Juneau, Alaska (KINY) - The proposals include using public facilities, helping to train workers, a revolving loan fund for both start-up and on-going programs and pursuit of more state grants.
After consideration, the Assembly supported the CBJ simplified proposal and sent the issue to the Finance Committee to consider budget items for child care.
CBJ Assistant Manager Mila Cosgrove told the Committee of the Whole the cost of providing childcare in Juneau exceeds parents' ability to pay. The demand exceeds supply but providers cannot increase tuition enough to offset costs without pricing themselves out of the market.
The current staff wage is $11 per hour. This results in a high turnover in staff and more time spent on training workers.
As a result, the quality of education programs isn't good enough to prepare children for kindergarten and they have a tougher time academically.
A McDowell Group study found 74% of infants and 47% of toddlers in need of care don't have access to care. 11% of preschoolers don't have access.
Staff recommends the CBJ address facility costs, incentivize infant and toddler care over Pre-K, require a license for child care facilities, require full-time year-round care, keep them eligible for state childcare grants, and provide a workforce development component to make sure Juneau has the workforce trained for these jobs.
Staff eliminated some proposals made earlier like a property tax exemption, a provider stipend option in favor of a simplified per child model and eliminated a quality coach.
Potential facilities available include a modular unit at Floyd Dryden Middle School and a modular unit at Mendenhall River Community School.
Another option is the Best Starts model. In fiscal year 2021, the Best Starts program would cost $573,000 to serve 427 students, a cost of $1,342 per child. The CBJ option would cost $618,000 in the same period, serve 487 students, and cost an estimated $1,269 per child.
The Assembly will consider which options they prefer, the amount of funding they would make available for existing programs, whether to appropriate funds for infrastructure needs in fiscal year 2020 and consider granting workforce development grants.

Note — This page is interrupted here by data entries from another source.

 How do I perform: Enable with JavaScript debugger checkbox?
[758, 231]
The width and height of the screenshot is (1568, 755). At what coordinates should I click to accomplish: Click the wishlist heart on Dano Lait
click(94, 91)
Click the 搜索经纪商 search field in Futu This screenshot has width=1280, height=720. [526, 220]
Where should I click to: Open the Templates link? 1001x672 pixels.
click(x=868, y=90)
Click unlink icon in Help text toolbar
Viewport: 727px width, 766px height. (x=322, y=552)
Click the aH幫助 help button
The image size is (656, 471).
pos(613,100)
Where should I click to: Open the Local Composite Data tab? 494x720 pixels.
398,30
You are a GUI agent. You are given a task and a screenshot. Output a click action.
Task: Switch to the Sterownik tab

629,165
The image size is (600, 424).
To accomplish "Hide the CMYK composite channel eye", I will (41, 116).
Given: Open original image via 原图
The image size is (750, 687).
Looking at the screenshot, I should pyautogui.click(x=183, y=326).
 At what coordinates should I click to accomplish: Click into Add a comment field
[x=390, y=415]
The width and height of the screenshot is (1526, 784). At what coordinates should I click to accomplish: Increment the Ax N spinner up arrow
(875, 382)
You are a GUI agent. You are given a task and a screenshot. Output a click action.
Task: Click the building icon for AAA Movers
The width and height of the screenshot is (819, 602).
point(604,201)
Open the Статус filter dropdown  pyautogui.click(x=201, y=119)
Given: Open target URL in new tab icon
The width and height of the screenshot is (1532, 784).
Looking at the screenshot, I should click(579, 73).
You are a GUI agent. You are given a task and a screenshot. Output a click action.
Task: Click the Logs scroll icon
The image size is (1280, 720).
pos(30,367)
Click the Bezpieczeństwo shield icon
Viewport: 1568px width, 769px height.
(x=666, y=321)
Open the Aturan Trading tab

Assembly Member Rob Edwardson wanted to know if the investment in early child-hood education would provide societal benefits down the road, like better workers, less crime and a reduction in the homeless population.
"I make no promises on the long term impact. We tried to provide options that address the capacity question and help stabilize the child care environment in Juneau," Cosgrove said.
The CBJ would offer a request for proposals to agencies interested in using the modular units for child care.
Mayor Beth Weldon said she has heard concerns about high administrative costs with Best Starts and not enough money going to the kids.
Kevin Ritchie with the Best Starts Program said the two options are similar. He said the Best Starts Program would provide more financial incentives for a higher quality education program than the CBJ proposal.
Ritchie said an expert steering committee is needed to make sure there is accountability, to help facilitate changes that are needed, get public input, and maintain a quality program. He added a key issue is kindergarten readiness.
"We are very close, there are no major disagreements, just minor issues," he explained.
He offered the use of many assets and experience in child care for the CBJ's perusal.
Assembly Member Loren Jones said it could take eight to nine years to measure the success and the impacts of the program they choose. "We would be in this for the long haul."